Page excerpt:
By now, swimmer Yip Pin Xiu is a household name among Singaporeans, thanks to her stunning achievements at the Paralympics.
However, many were aghast when they found out that she doesn’t get as many cash rewards for medals as her Olympic counterparts.
Now, we’ve gone some way to make up for that by awarding her $800,000 for 2 gold medals in the recent Paralympic Games.
Photo courtesy of Singapore National Paralympic Council (SNPC)
The larger reward was due to DBS Bank matching the sum she was supposed to get when it came on board as a co-sponsor.
In the Tokyo 2020 Paralympic Games, Yip excelled in the pool again, adding to her 3 medals won in Beijing (1) and Rio (2).
First, she defended her crown in the women’s 100m backstroke S2, winning Singapore’s 1st gold medal at the 2020 Games.
Then, she came in 1st for the women’s 50m backstroke S2 event, snagging her 2nd gold medal.
For her incredible feats, Yip was originally supposed to get $400,000 – $200,000 per medal.
This is compared with Olympic swimmer Joseph Schooling, who pocketed a cool $1 million for 1 gold in 2016.
Yip would’ve had to win 5 medals to equal Schooling’s cash prize.
Singapore former diplomat Tommy Koh called out the disparity in response, saying it’s morally and legally wrong.
Enter DBS Bank, which joined as a co-sponsor of the Singapore National Paralympic Council’s (SNPC’s) Athletes Achievement Awards (AAA).
This was announced by SNPC in a press release sent to MS News on Saturday (16 Oct).
The bank will join alongside the Tote Board, which is the primary sponsor.
DBS committed to match the Tote Board’s cash award given out to medal-winning Paralympic athletes, and will also do so for the 2024 Paralympic Games in Paris.
DBS Singapore Group Executive Shee Tse Koon said SNPC approached DBS to ask if they would consider sponsoring the AAA, and they “readily agreed”.
That means instead of $400,000 for 2 medals, Yip was awarded double the amount – $800,000.

Problems to solve:
1. In the Yip Pin Xiu article, copy the passage that begins at "Enter DBS Bank, which" and stops after "Saturday (16 Oct).", swapping "press release" for "media statement".
2. Please shorten the paragraph of the Yip Pin Xiu article that starts "DBS committed to match" and keep its main facts.

Data extract:
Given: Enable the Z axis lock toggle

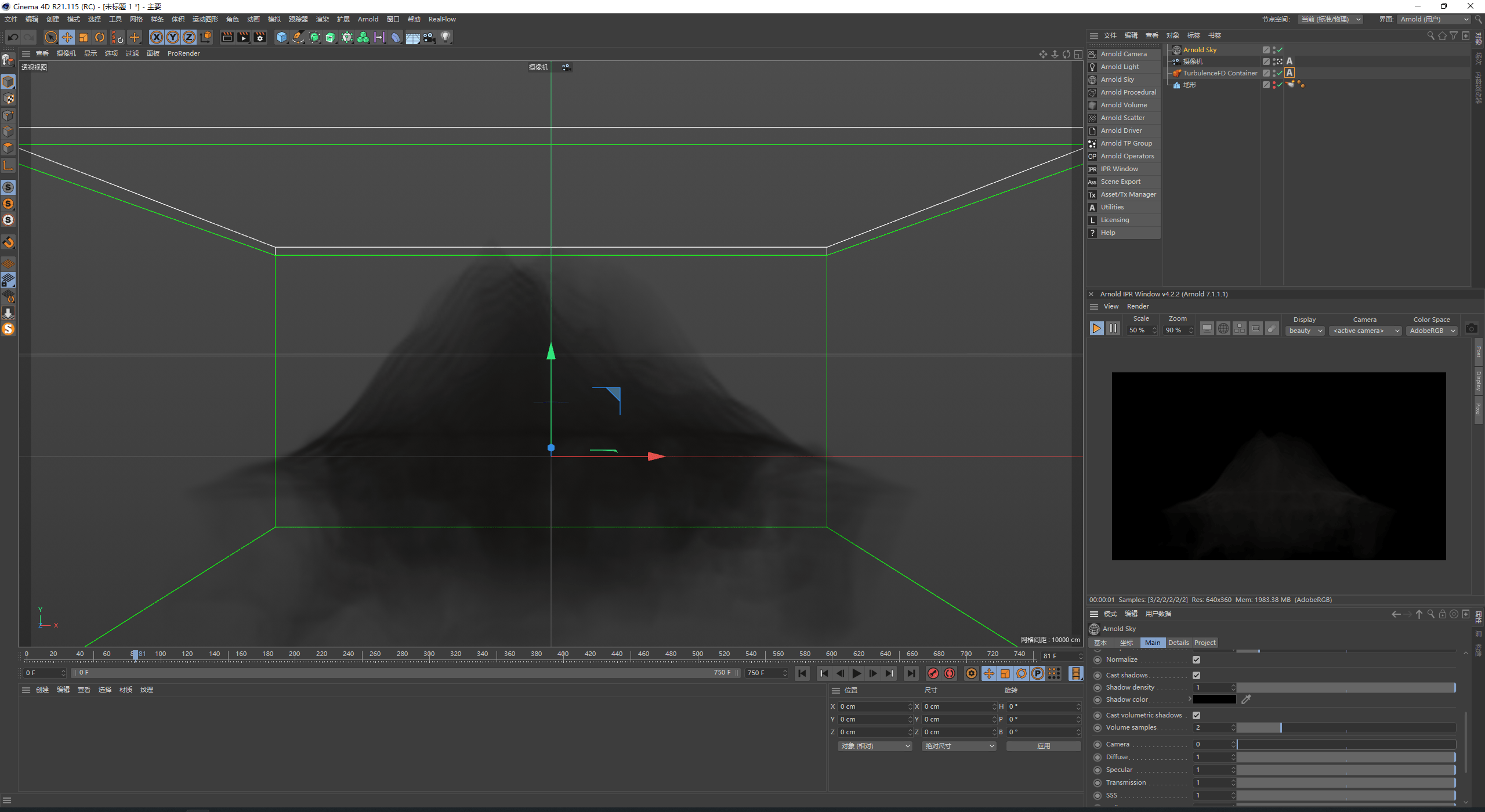Looking at the screenshot, I should tap(189, 37).
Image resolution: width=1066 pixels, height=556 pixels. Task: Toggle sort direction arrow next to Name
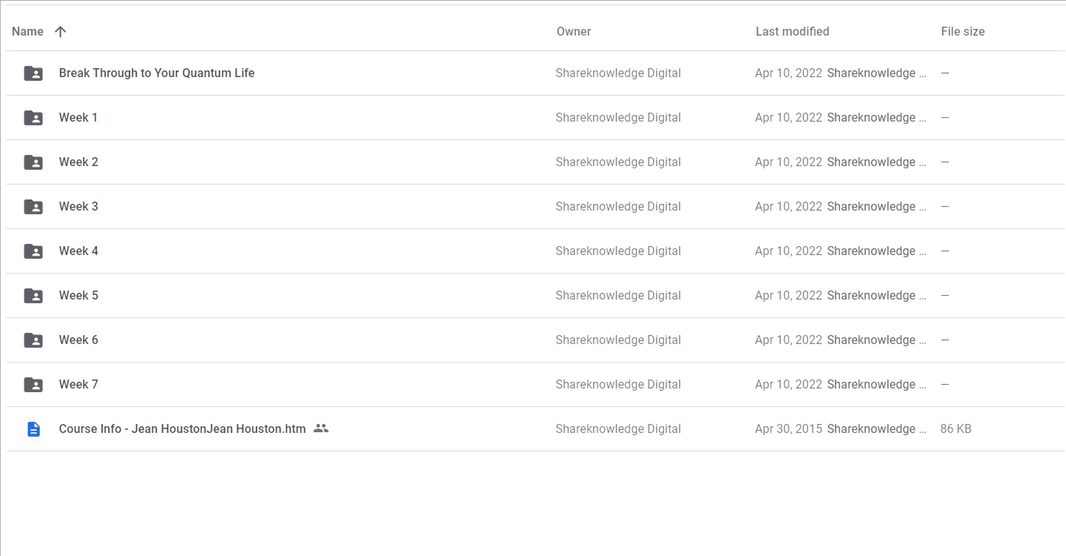pos(61,31)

Task responses:
1.
Enter DBS Bank, which joined as a co-sponsor of the Singapore National Paralympic Council’s (SNPC’s) Athletes Achievement Awards (AAA).
This was announced by SNPC in a media statement sent to MS News on Saturday (16 Oct).

2. DBS pledged to match the Tote Board's cash awards for Paralympic medal winners, including at the 2024 Paris Games.